Georgia described the stunning scene, punctuated by the occasional breath of the
balloon, and full of words like
God
and
heaven
and
other-worldly
.
And
whole
and
healing
and
soul-breath
.

Zander and the pilot remained silent, letting her speak.

They flew over Göreme and then left it far behind as they
floated over the lunar-like deserts. A distant mesa grew bigger and bigger as
they approached but the pilot kept the balloon level though the others in their
convoy all lifted. Georgia’s adrenaline spiked and Zander’s arms tightened
around her, but at the last moment the pilot fired the lungs hard and their
balloon soared up and over the lip of the mesa and the vast plains of Anatolia
were revealed before them.

Tears filled Georgia’s eyes.

Zander recorded the balloon’s respiration as they drifted over
great clefts in the earth and the rolling, twisting, ancient tortures of the
granite and sandstone crust. He interviewed the pilot and got some close-up
sounds of the clanking guy ropes and a passing flotilla of geese, generally
capturing the atmosphere of this amazing experience for his listeners.

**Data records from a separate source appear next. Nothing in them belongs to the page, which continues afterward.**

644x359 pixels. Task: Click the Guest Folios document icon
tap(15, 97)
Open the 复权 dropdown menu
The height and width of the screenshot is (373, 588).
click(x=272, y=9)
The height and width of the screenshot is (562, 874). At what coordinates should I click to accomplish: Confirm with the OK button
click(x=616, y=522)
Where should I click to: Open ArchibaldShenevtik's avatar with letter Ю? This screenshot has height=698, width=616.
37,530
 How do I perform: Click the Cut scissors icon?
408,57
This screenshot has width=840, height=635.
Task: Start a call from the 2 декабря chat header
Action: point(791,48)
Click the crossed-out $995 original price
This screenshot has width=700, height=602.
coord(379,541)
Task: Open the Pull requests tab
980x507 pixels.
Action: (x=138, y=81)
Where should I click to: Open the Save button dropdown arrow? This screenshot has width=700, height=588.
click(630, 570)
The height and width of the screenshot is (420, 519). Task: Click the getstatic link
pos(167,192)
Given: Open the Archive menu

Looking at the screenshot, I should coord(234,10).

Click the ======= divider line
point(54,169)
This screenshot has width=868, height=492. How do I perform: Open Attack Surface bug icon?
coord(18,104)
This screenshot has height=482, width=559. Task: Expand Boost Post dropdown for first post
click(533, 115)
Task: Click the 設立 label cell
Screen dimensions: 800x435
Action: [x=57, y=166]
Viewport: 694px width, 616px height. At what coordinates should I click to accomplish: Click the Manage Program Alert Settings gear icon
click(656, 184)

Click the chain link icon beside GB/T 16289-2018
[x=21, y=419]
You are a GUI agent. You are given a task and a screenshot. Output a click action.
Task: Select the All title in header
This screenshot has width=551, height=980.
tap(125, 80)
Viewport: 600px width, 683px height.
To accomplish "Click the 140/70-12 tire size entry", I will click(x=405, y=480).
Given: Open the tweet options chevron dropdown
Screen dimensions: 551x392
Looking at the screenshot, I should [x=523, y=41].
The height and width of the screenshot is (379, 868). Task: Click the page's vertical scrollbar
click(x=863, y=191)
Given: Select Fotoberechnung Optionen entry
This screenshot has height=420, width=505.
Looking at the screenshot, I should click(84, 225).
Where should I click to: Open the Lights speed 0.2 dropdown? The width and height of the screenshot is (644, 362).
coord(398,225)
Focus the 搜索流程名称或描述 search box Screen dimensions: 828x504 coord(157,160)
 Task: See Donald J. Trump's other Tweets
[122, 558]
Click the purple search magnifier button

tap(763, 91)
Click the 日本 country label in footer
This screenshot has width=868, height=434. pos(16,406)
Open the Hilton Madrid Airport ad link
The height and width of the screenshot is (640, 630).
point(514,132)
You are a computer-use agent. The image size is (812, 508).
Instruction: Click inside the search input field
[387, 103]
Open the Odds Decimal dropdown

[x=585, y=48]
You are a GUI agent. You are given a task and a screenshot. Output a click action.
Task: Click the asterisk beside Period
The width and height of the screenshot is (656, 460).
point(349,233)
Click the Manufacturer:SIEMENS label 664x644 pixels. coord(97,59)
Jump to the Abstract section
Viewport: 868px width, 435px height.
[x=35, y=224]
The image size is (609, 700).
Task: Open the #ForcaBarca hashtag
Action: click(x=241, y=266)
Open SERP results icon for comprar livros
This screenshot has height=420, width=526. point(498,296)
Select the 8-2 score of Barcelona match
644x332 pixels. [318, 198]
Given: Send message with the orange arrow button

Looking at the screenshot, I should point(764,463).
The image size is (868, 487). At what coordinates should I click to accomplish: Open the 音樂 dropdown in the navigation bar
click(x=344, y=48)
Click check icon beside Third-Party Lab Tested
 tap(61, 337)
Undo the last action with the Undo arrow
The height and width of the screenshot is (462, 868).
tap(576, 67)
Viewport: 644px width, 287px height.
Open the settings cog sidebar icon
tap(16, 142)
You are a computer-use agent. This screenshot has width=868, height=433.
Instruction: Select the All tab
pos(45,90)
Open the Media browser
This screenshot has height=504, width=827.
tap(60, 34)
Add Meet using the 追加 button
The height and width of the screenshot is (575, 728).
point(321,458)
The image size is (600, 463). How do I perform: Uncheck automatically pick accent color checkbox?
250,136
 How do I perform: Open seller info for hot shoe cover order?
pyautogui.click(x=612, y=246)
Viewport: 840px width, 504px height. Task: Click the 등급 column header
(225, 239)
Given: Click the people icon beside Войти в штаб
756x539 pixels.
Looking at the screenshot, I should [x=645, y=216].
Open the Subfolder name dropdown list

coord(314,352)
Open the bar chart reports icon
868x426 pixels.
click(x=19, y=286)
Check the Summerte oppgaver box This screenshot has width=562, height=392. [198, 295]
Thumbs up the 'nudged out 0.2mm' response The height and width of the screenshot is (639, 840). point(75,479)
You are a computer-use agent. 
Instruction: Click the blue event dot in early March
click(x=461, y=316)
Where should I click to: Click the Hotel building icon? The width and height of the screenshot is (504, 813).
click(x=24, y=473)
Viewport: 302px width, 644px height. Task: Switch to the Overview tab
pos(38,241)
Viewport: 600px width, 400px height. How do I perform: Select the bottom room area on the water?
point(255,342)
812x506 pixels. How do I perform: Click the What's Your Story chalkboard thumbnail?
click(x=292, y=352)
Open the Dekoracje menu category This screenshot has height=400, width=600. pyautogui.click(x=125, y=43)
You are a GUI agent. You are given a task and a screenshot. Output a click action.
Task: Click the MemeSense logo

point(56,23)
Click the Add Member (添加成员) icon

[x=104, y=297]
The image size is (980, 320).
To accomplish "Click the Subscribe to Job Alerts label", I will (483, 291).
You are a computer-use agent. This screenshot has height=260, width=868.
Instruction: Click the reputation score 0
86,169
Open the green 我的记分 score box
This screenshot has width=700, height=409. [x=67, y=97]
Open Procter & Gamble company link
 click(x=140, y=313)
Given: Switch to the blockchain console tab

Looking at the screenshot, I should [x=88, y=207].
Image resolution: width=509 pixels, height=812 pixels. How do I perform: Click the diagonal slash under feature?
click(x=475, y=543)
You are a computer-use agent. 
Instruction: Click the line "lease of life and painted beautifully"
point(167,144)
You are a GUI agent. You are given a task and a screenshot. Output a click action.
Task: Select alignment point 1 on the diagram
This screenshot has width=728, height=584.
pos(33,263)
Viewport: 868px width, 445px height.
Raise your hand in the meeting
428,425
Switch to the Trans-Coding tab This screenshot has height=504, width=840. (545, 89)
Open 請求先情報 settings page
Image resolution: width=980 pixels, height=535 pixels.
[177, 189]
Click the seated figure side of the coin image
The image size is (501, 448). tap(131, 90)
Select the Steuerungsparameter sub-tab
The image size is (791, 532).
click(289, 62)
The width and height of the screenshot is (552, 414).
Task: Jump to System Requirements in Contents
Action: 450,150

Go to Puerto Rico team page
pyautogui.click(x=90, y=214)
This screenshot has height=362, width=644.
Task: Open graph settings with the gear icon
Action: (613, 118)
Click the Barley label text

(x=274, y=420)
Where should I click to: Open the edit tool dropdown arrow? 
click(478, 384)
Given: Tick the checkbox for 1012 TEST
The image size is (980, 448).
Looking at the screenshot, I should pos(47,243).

Though of course that was completely impossible to do.

This was as close to angel flight as she was going to get.

‘What are you thinking about?’ he murmured, back by her side
and pocketing the recorder.

She spoke before she thought. ‘Dying.’

He twisted around to look at her face. She laughed. ‘I mean
what it might be like after you die. Ascension. I’m thinking it would be like
this. So...gentle and supported. No fear.’

‘I didn’t know you were so religious,’ he murmured.

‘I’m not, generally. But it’s tough to be up here and not
wonder...’

They fell to silence, but Zander eventually broke it.

‘I remember wondering... I thought when I was young with so
many people queuing up for communion there must be something in it.’

She tipped her head half back and contacted the strength of his
chest. ‘You’re Catholic?’

‘Sufficiently Catholic to have had mass at my wedding, but not
to get up early every Sunday for one.’

He was close enough and smart enough to interpret the total
stillness of her body—as still as the balloon felt in space—correctly.

‘You’re married?’ she whispered.

The pilot shifted away to the far corner of the basket. If she
could have climbed out to check the rigging at the crest of the balloon Georgia
thought she would have.

Zander was as stiff as she was now. ‘No.’

Part of her sagged with relief, but she didn’t let it show.
‘But you were married?’

That was a hell of a thing to be finding out now.

‘Actually no.’

She turned her back on the spectacular view and looked up at
him. ‘But you had a wedding mass?’

His face tightened. ‘We had one scheduled.’

‘It didn’t go ahead?’ This was too important a moment to be
playing word games.

‘No. It was... The wedding was cancelled.’

Oh.
‘You broke it off?’

His brows dropped. ‘Why would you assume it was me?’

Because no woman in their right mind would jilt a demigod? ‘I
don’t know. Only that you’re not very pro wedding.’

Though suddenly that particular prejudice made perfect sense if
he’d had a broken engagement in his past.

The gas flame belched and they rose slightly.

She tried again. ‘Was it mutual?’

Zander looked out to the now blazing dawn horizon. ‘No.’

Empathy washed through her. If anyone could understand the
awfulness of being rejected, she could. Though she knew now that she’d never
loved Dan. And Zander had clearly loved his fiancée. So how much more would that
have hurt. ‘I’m sorry.’

What else could she say? Better to know now than find out
later? Just because she considered Dan’s rejection of her proposal a dodged
bullet didn’t mean that was how Zander felt. And judging by the tightness of his
expression and his general close-mouthedness on the subject of marriage...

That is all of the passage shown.